Run the scenarios yourself... do a 10k, 12k, 15k scenario and in each "buy" more miles to get to 20k miles. You'll probably find the 15k lease + 5k extra miles scenario is cheapest. Plus, if you buy the extra miles upfront as part of the lease, they are $0.15 vs. $0.16 AND the ones you don't use are refundable. If you buy miles during the lease for $0.16 but don't use some of them after, BMW won't refund for those.
??? You can't really be serious thinking this is a good thing....
$0.15 for it. If they refund that mile to you three years from now, you will receive $0.15. You aren't coming out ahead or breaking even on that arrangement; you're losing. You are giving someone free use of your fifteen cents for three years at zero interest.

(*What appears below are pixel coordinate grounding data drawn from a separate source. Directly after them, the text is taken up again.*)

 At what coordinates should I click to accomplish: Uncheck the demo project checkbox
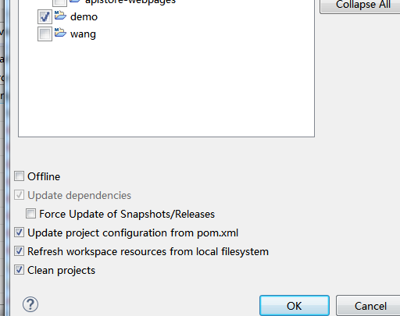click(45, 17)
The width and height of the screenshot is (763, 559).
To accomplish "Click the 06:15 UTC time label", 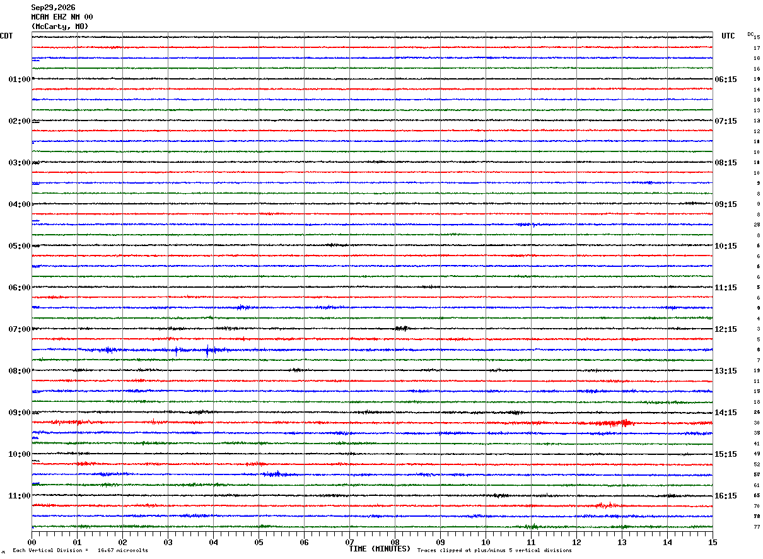I will (726, 79).
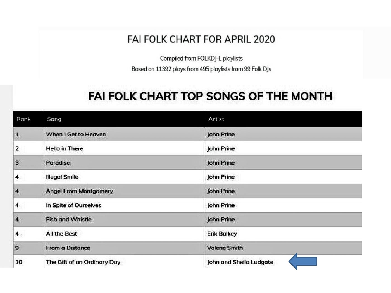Image resolution: width=391 pixels, height=293 pixels.
Task: Click the song When I Get to Heaven
Action: pyautogui.click(x=76, y=135)
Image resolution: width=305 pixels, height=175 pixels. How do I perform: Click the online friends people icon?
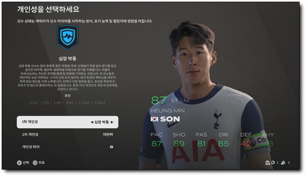(x=283, y=162)
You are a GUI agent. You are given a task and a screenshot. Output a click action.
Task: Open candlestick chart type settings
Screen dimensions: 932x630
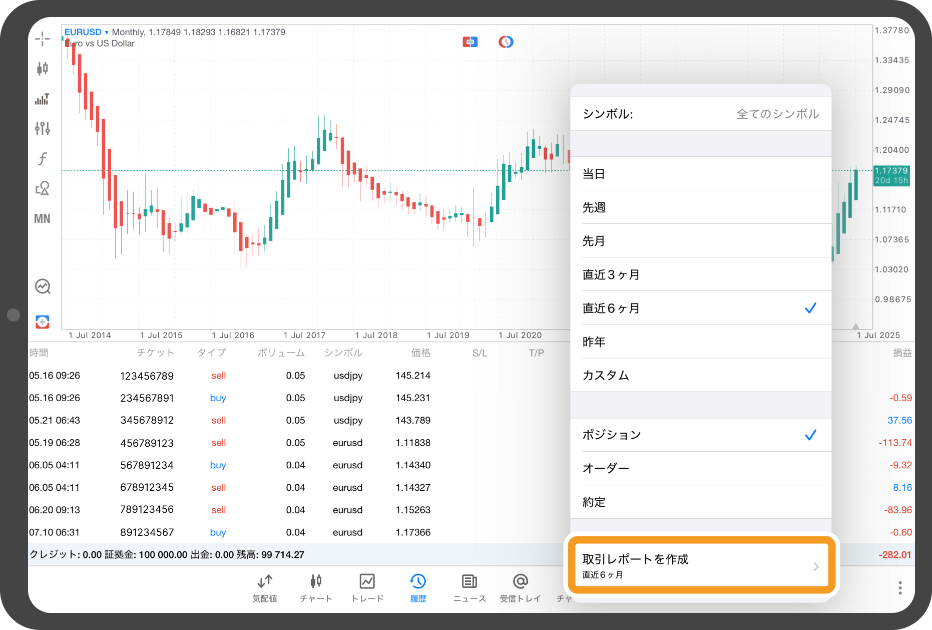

A dollar invested today that will three years later return only a dollar is, to you, zero rate of return. You spent the present value of a dollar, which is a dollar, to get the future value only one dollar. The longer the term, the worse it is for you.

I realize this involves the time value of money, but since we are talking about a business and not an individual, the time value of money and the as well as the cash flow impact of this leasing decision is germane.

So far, I have yet to see anyone here present a scenario that yields a breakeven outcome for a business, that is, neither net gain nor net loss on the use of resources. I do see net loss/cost; I don't see net gain/miscellaneous income.